Multimodule System for Fast-Rising High-Voltage Pulse Formation Based on Explosive Current Opening Switches

• Published in: IEEE transactions on plasma science Vol. 43; no. 2; pp. 683 - 687
• Main Authors: Demidov, Vasily A., Kazakov, Sergey A., Boriskin, Alexander S., Agapov, Anton A., Shapovalov, Eugeny V.
• Format: Journal Article
• Language: English
• Published: New York IEEE 01.02.2015; The Institute of Electrical and Electronics Engineers, Inc. (IEEE)
• Subjects: Conductors; Earth Observing System; Electric currents; Electric power; Electrical equipment; Energy; Explosions; Explosive current opening switch (EOS); Explosives; Generators; helical magnetocumulative generator (MCG); high-voltage pulse; Inductance; magnetocumulative multimodule system (MCMS); Physics; Stators; helical magnetocumulative generator (MCG); high-voltage pulse; Explosive current opening switch (EOS); magnetocumulative multimodule system (MCMS)

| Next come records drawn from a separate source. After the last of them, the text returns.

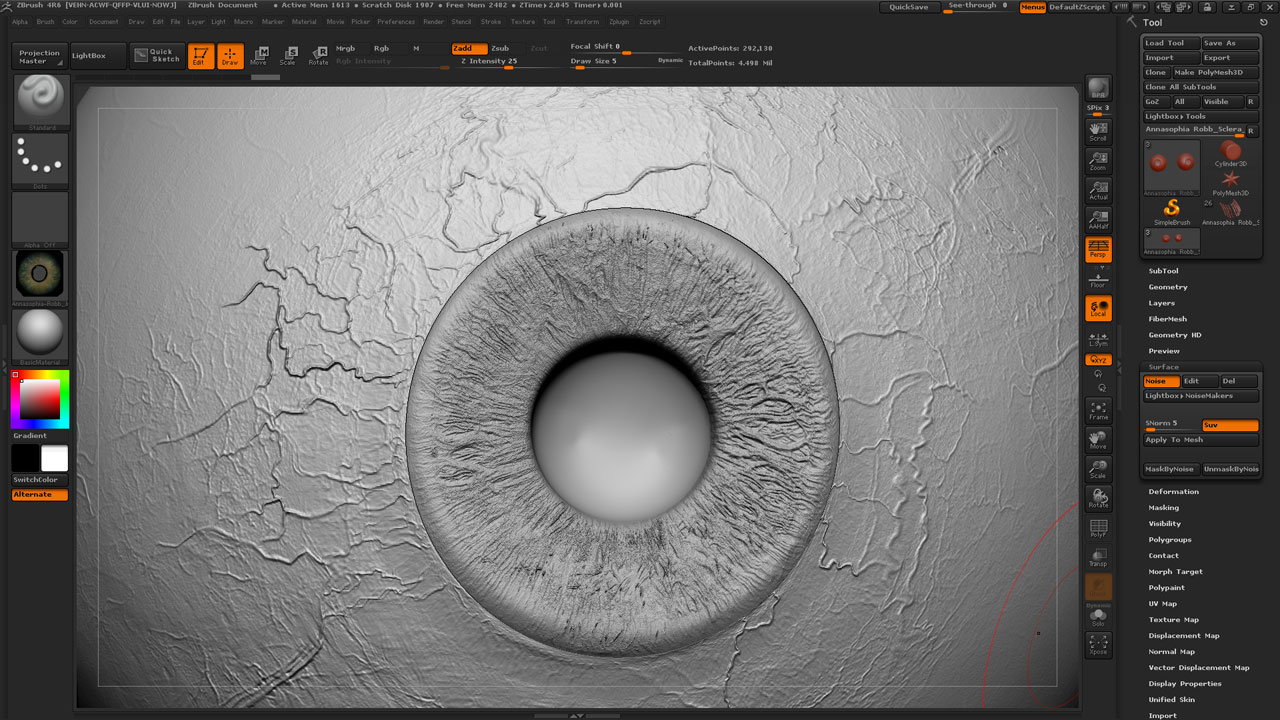Toggle the PolyF wireframe icon
Viewport: 1280px width, 720px height.
pos(1098,528)
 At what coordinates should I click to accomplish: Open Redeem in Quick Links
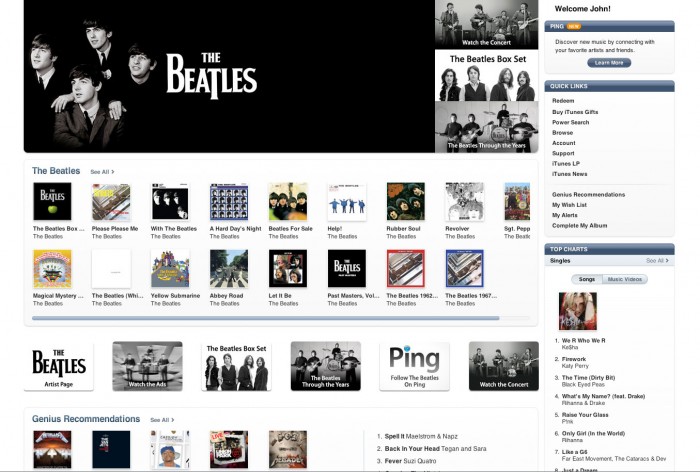tap(563, 101)
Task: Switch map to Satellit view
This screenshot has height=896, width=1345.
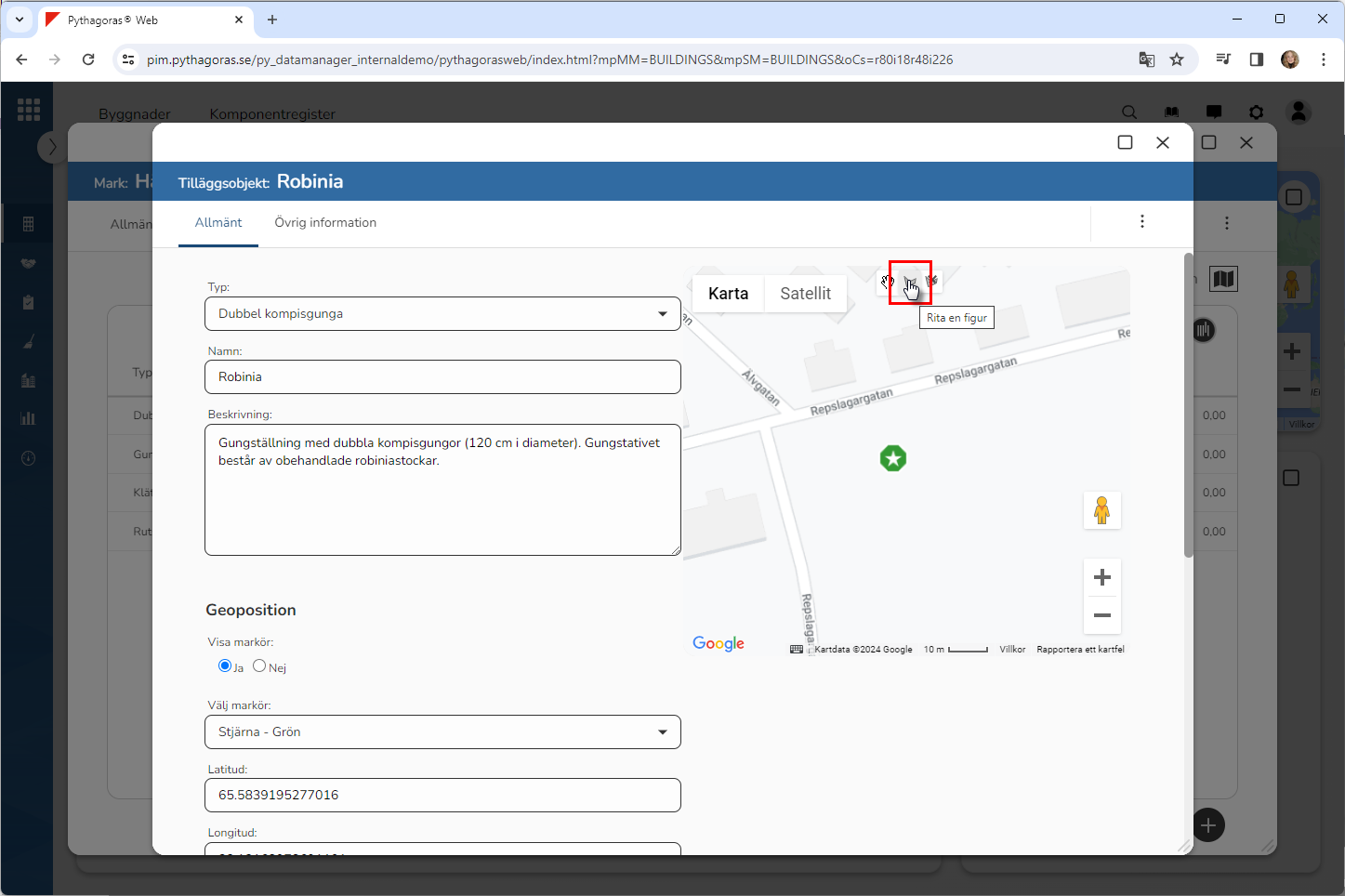Action: click(805, 294)
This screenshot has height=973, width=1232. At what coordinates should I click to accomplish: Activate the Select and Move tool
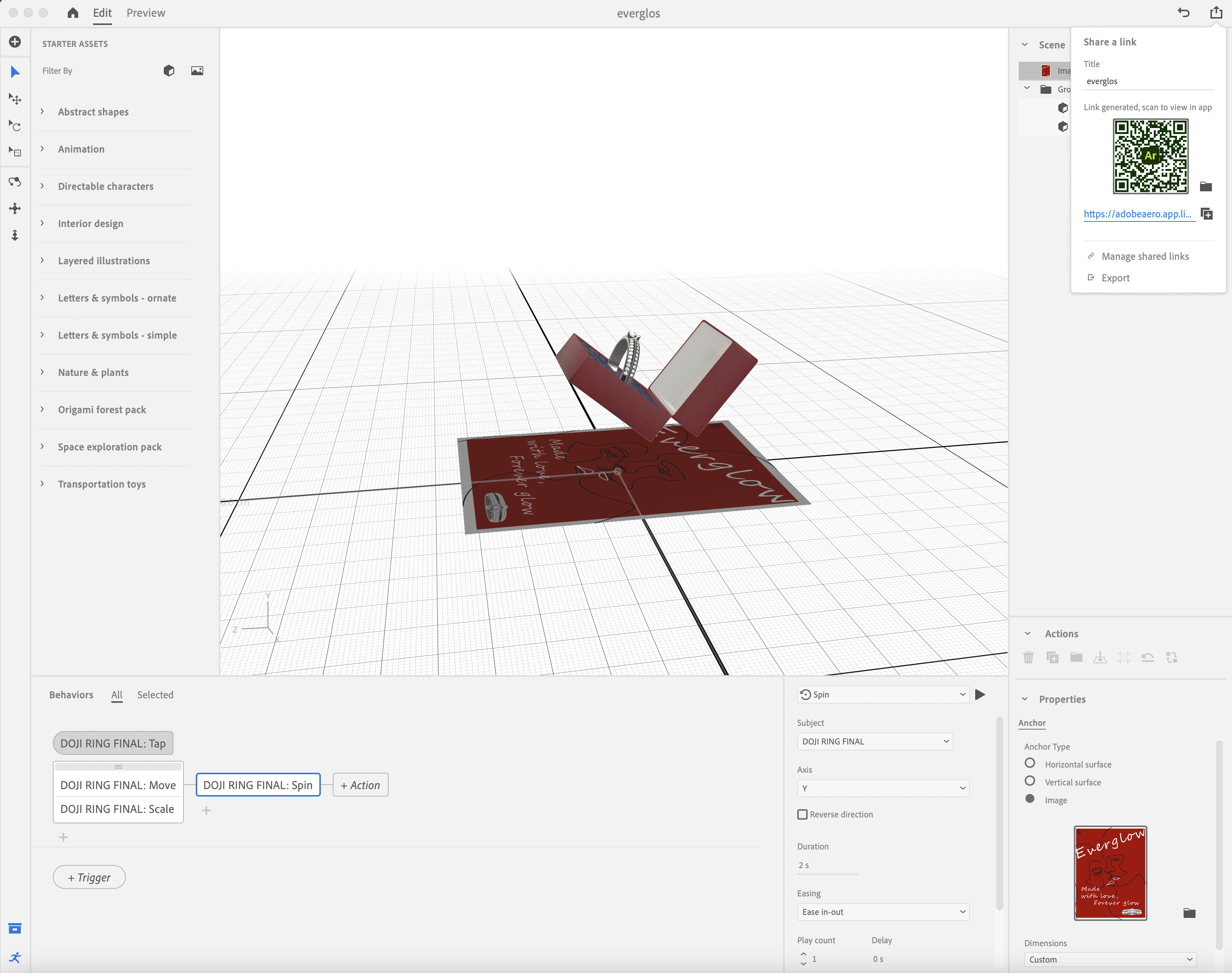(x=15, y=99)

• ISSN: 0093-3813; 1939-9375
• DOI: 10.1109/TPS.2015.2388513

Matching devices in the form of electro-exploded current opening switches (EEOSs) or explosive current opening switches (EOSs) are used for transforming current pulses of magnetocumulative generators (MCGs) into voltage pulses of hundreds of kilovolts at high-impedance loads. Current pulse sharpening is accompanied by significant losses of the stored energy. Using EOSs are more preferable to EEOSs from the point of view of the energy losses since it does not lead to efficiency decrease in the MCG operation. This paper considers magnetocumulative multimodule systems consisting of several synchronously operating and serially connected small helical MCGs. Each generator is equipped with an explosive current opening switch. The voltages generated at each opening switch are summarized into the load. Fast operation of MCGs allows using very thin foils in the opening switches and obtaining the short voltage pulse front. Results of the works on creating high-voltage devices based on helical MCGs of a 60-mm diameter and disk EOSs of a 200-mm diameter are presented in this paper. In the experiment, the device consisting of two modules provides a voltage pulse of 370 kV with a rise time of ~170 ns into a load of 29 Ω and an inductance of 0.5 μH. Maximum power in the load is ~ 4.3 GW, and the emitted energy is ~1.1 kJ. The four-module device forms the pulse with the characteristic current rise time of ~100 ns in the similar load at twice smaller current.